Abstract

We evaluated dosimetric, toxicity and early clinical outcomes of volumetric-modulated arc therapy (VMAT) treating chest wall and regional nodes in locally advanced breast cancer. Between July 2016 and January 2018, treatment outcomes of 125 patients with stage II ∼III breast cancer treated with postoperative radiotherapy including chest wall and regional nodes using VMAT were analyzed. All patients underwent mastectomy. We gave radiation to the chest wall + infraclavicular region, supraclavicular area and part of the axillary bed for patients with axillary nodes 1-3 positive. For patients with axillary nodes ≥ 4 positive, internal mammary nodes were included additionally. Doses to chest wall and regional nodes were 50Gy, delivered in 25 fractions over 5 weeks. The median follow-up was 21 months, range 12–30 months. VMAT showed good homogeneity and improved conformity.
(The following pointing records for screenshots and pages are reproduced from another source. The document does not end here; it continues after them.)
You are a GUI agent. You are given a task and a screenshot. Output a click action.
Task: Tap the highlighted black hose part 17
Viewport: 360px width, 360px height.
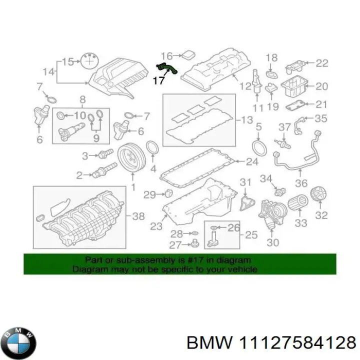(x=167, y=68)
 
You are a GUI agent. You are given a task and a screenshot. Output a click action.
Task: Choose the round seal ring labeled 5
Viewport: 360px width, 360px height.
(x=258, y=148)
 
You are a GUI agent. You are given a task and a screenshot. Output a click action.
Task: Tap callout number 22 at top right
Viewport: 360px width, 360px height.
(x=322, y=62)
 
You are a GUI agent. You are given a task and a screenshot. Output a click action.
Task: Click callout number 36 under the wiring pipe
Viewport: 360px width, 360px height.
(x=302, y=184)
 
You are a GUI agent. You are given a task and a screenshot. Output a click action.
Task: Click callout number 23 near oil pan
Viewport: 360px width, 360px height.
(x=156, y=226)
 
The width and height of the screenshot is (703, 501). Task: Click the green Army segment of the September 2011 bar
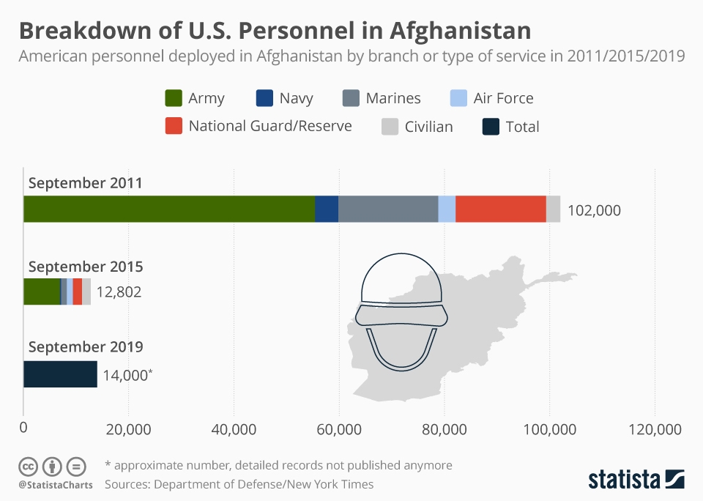coord(168,209)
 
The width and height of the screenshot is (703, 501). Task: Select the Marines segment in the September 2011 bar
coord(388,209)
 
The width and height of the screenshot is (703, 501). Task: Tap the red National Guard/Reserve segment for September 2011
coord(500,209)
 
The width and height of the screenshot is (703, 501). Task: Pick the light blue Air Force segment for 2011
coord(447,209)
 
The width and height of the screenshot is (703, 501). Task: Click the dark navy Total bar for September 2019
coord(60,374)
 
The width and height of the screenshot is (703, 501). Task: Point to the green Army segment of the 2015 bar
coord(41,292)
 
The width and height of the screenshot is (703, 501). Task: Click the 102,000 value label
coord(594,210)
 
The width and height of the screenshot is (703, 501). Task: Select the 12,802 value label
coord(119,292)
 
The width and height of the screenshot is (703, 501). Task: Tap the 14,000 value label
coord(126,375)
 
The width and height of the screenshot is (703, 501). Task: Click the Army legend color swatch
coord(174,98)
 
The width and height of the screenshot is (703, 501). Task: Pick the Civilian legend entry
coord(417,127)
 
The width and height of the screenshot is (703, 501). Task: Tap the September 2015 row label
coord(85,267)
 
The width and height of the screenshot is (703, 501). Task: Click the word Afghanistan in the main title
coord(459,31)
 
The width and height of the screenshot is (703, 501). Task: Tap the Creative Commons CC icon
coord(29,466)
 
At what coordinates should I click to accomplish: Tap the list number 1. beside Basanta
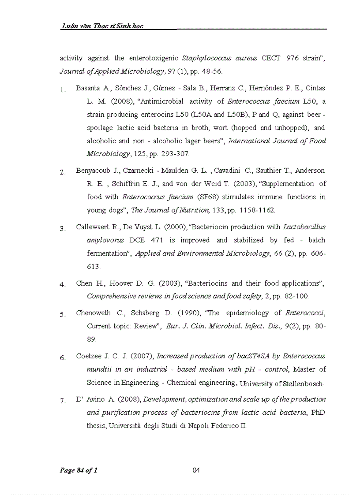[62, 90]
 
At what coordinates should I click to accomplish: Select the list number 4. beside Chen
[62, 284]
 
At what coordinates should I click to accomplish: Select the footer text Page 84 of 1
[79, 470]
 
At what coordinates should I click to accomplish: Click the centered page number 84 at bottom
[196, 470]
The acute skin toxicity by the end of treatment was Grade 0 in 15/125 (12%) patients, Grade 1 in 88 /125(70%), Grade 2 in 22 /125 (18%), and Grade 3 in 0. No Grade 4 toxicities were observed. Sixty-five of 125(52%) underwent Grade 1 acute esophagitis. The incidence of lung toxicity of grade 2 or more was 2/125(1.6%), and cardiac toxicity was not observed. No patient developed local recurrence. VMAT appears safe for the treatment of locally advanced breast cancer. Long-term follow-up is needed to assess the benefit and harm of VMAT and careful patient selection is necessary in choosing VMAT as RT technique.